Ce passé a été rappelé en long et en large par le quotidien Página/12 dans les jours qui ont suivi l’élection de Bergoglio [1]. Ce journal, que dirige Horacio Verbitsky, ancien montonero (mouvement péroniste de gauche guérillériste férocement réprimé sous la dictature) a mené pendant près d’une semaine une très intense campagne contre le souverain pontife, faisant appel aux témoignages de parents de victimes de la répression. Verbitsky est en effet aujourd’hui très proche de la présidente Cristina Kirchner, péroniste de gauche, elle-même emprisonnée sous le régime des généraux. Celle-ci a d’autant moins apprécié l’élection de Bergoglio qu’il faisait figure de leader de l’opposition de droite. Bergoglio s’était en particulier déchaîné contre la loi autorisant le mariage gay. En lui rappelant son passé, sans doute a-t-elle voulu lui donner un avertissement. Cette campagne a d’ailleurs brusquement cessé quand Kirchner, pour tenter de profiter de la gloriole de Bergoglio, n’a pas hésité à poser à Rome à ses côtés.

Il n’en reste pas moins que de nombreux médias, dans le monde entier, se sont sentis obligés de reprendre au moins une partie de ces informations. L’Église argentine fut en effet l’un des plus fidèles soutiens de la dictature qui, de 1976 à 1983, fit près de 30 000 victimes et mit le pays en coupe réglée. Horacio Verbitsky rapporte dans El vuelo [2] comment des prêtres étaient chargés de soulager la conscience des aviateurs qui jetaient dans la mer des prisonniers préalablement drogués. Jamais Bergoglio qui, en tant que haut prélat, ne pouvait ignorer ces faits, n’émit la moindre protestation. Selon Página/12, s’appuyant sur les témoignages de leurs familles, le futur pape donna même le feu vert aux militaires pour arrêter deux jésuites, dont il était le supérieur direct, partisans de la théologie de la libération et connus comme opposants à la dictature. L’armée hésitait en effet à s’en prendre à des religieux pour ne pas mécontenter l’Église. De son côté, Myriam Bregman, avocate d’une famille de disparus et membre d’une organisation humanitaire, rapporte dans divers articles et interviews [3] que, contrairement à l’image d’humilité qu’il cherche à se donner aujourd’hui, Bergoglio était, sous la dictature, un personnage arrogant qui éconduisait les parents des victimes avec condescendance. Il a d’ailleurs usé de son statut pour refuser de comparaître devant un tribunal où il était cité.
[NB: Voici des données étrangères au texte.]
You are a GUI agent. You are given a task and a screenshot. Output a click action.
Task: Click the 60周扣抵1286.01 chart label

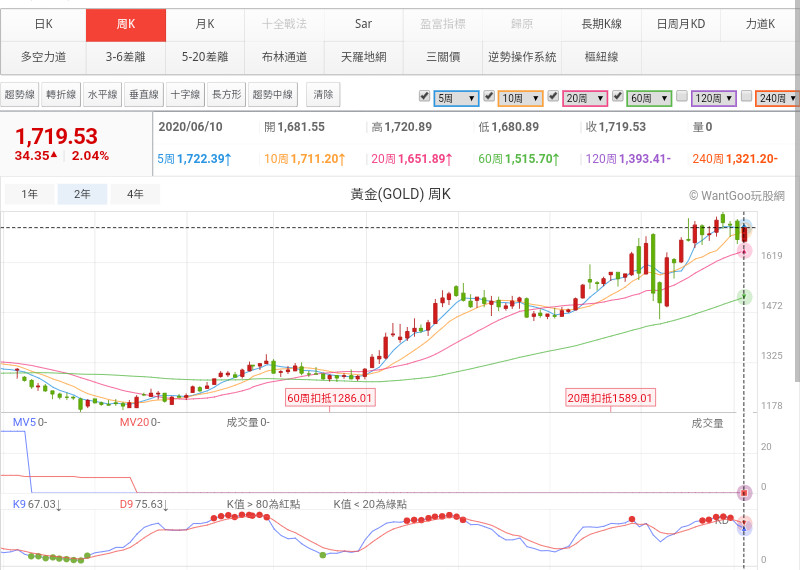pyautogui.click(x=330, y=398)
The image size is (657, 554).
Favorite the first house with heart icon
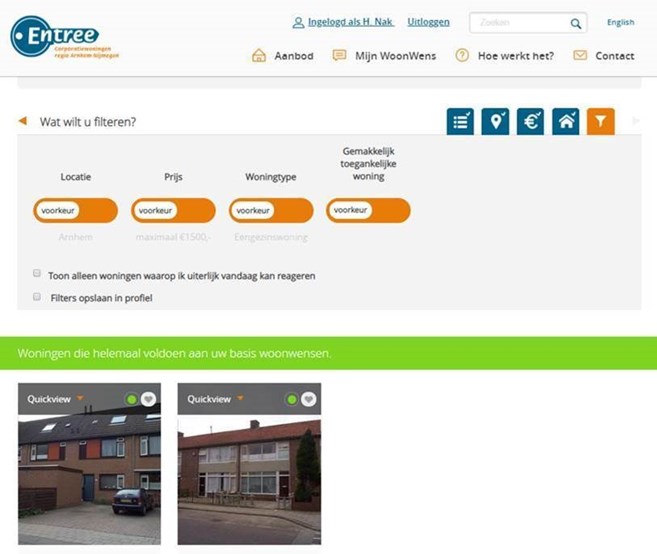(x=148, y=399)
Jamais non plus Bergoglio n’a écarté de l’Église les rares prêtres condamnés pour leur participation aux assassinats, pas davantage que ceux condamnés pour actes pédophiles. Quant à son attitude vis à vis des pauvres, «  Au cours des 15 années passées à la tête de l’archevêché de Buenos Aires, il (n’a fait qu’apostropher les profiteurs et prêcher la docilité aux opprimés) » écrit Horacio Verbitsky [4].

Face à cette campagne, l’Église a très vite réagi en lançant une contre-offensive médiatique avec l’appui du groupe Clarín [5], lequel avait soutenu la dictature. Elle a notamment sorti de son chapeau le président de la Cour suprême, Ricardo Lorenzetti, et Adolfo Pérez Esquivel, prix Nobel de la paix, qui ont juré la main sur le cœur que Bergoglio avait sauvé des opposants sous la dictature, mais avait préféré agir discrètement par souci d’efficacité…
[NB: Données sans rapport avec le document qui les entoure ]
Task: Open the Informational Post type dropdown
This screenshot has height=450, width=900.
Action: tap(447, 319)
Mais elle n’a pas réussi à démontrer que les diverses et précises accusations étaient fausses. Tout au mieux, Bergoglio aurait-il joué double jeu, à la manière d’un Mitterrand sous le régime de Vichy…

Pour soigner l’image du « pape des pauvres », les services de communication de l’Église ont aussi cru bon de faire participer… un cartonero (récupérateur de déchets, « métier » désormais officialisé) à une délégation de religieux et de politiciens envoyée à Rome congratuler le pape François. Mais le malheureux qui s’est prêté à cette opération s’est fait arrêter sans ménagement par la police à l’aéroport car son allure ne cadrait pas avec celle des dignitaires. Tout un symbole.…

15 avril 2013

George RIVIERE






[1Avec plusieurs pages par jour sur ce sujet entre le 14 et le 19 mars.

[2El Vuelo (Le vol), la guerre sale en Argentine. Traduction française aux éditions Dagorno 1995. Épuisé en librairie.

[3Notamment à la BBC le 16 mars.

[4Article de Página/12 traduit par Courrier International le 14 mars.

[5Clarín possède non seulement le plus important quotidien argentin mais plusieurs chaînes de TV.